SHORT TASK: Starting with the first line of the items and stopping after the line that contains "Action: (34, 36)", express those lines as a Markdown table. Use a column named Entry for the row number and a column named Content for the line, and leave out blank lines.

INPUT MATERIAL:

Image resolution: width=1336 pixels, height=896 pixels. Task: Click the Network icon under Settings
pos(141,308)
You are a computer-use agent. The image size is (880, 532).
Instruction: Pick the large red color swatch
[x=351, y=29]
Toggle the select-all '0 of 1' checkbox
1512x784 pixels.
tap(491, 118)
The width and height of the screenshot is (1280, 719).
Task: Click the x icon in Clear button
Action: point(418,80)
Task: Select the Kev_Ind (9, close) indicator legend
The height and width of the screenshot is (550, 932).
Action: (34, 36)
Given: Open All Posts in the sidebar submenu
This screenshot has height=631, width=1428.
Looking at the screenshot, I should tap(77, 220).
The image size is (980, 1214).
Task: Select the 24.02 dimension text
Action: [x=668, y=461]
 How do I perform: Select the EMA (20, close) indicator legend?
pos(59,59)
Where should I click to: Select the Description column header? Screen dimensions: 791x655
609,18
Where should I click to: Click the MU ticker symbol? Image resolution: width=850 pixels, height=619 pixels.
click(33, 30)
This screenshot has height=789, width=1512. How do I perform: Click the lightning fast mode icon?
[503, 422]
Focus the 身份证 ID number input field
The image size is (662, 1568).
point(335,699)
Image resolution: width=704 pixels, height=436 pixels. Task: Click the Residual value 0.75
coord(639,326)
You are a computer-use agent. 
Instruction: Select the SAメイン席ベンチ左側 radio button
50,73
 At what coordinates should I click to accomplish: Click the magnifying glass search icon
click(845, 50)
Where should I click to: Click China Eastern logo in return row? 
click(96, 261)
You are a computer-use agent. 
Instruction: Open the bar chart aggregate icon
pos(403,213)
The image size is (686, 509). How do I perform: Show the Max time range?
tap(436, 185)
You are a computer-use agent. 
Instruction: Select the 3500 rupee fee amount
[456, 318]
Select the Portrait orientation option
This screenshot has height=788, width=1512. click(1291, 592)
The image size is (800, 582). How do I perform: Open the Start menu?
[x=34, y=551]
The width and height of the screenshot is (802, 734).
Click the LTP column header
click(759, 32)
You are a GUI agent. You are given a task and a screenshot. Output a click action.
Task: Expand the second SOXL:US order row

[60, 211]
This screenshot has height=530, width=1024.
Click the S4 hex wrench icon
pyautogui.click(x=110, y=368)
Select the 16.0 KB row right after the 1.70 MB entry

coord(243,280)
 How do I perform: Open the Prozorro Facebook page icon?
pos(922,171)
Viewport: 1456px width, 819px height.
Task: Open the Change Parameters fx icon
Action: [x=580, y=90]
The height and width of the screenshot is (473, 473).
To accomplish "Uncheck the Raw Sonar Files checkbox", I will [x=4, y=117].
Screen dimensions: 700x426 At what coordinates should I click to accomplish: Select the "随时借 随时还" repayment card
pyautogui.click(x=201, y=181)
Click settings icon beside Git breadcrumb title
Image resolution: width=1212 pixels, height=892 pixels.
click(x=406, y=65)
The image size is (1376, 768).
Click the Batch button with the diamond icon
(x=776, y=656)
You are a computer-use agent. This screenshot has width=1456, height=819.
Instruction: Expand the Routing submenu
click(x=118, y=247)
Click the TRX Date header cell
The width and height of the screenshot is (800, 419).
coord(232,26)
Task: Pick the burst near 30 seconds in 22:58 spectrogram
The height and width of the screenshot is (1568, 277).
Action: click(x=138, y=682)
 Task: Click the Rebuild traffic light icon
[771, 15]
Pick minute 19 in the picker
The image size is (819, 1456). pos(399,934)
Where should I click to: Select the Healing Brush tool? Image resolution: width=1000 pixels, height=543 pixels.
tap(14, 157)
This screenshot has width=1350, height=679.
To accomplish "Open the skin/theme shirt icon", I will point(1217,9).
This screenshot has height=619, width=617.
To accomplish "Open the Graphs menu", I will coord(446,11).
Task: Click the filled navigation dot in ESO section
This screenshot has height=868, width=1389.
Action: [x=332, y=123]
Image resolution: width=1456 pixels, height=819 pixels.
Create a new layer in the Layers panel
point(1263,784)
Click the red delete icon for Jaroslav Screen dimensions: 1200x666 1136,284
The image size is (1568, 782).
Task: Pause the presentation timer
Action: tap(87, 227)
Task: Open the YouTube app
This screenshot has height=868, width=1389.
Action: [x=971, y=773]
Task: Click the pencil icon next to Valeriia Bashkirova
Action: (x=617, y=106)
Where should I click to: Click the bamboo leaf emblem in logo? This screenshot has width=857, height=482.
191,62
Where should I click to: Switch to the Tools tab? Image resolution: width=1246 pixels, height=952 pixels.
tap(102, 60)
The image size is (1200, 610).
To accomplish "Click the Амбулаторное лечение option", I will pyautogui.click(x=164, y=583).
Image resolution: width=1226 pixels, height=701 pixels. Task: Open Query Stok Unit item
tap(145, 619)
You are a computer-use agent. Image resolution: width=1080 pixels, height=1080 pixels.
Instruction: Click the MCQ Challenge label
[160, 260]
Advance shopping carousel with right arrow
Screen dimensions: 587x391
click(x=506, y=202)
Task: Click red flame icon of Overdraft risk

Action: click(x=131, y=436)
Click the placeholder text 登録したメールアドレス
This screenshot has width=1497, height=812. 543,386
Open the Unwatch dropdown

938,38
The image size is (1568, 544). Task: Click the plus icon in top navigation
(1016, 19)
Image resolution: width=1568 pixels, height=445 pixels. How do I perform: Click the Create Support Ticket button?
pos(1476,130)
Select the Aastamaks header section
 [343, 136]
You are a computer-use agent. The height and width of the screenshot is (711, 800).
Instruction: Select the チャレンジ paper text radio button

RIGHT ANSWER:
| Entry | Content |
|---|---|
| 1 | Image resolution: width=1336 pixels, height=896 pixels. Task: Click the Network icon under Settings |
| 2 | pos(141,308) |
| 3 | You are a computer-use agent. The image size is (880, 532). |
| 4 | Instruction: Pick the large red color swatch |
| 5 | [x=351, y=29] |
| 6 | Toggle the select-all '0 of 1' checkbox |
| 7 | 1512x784 pixels. |
| 8 | tap(491, 118) |
| 9 | The width and height of the screenshot is (1280, 719). |
| 10 | Task: Click the x icon in Clear button |
| 11 | Action: point(418,80) |
| 12 | Task: Select the Kev_Ind (9, close) indicator legend |
| 13 | The height and width of the screenshot is (550, 932). |
| 14 | Action: (34, 36) |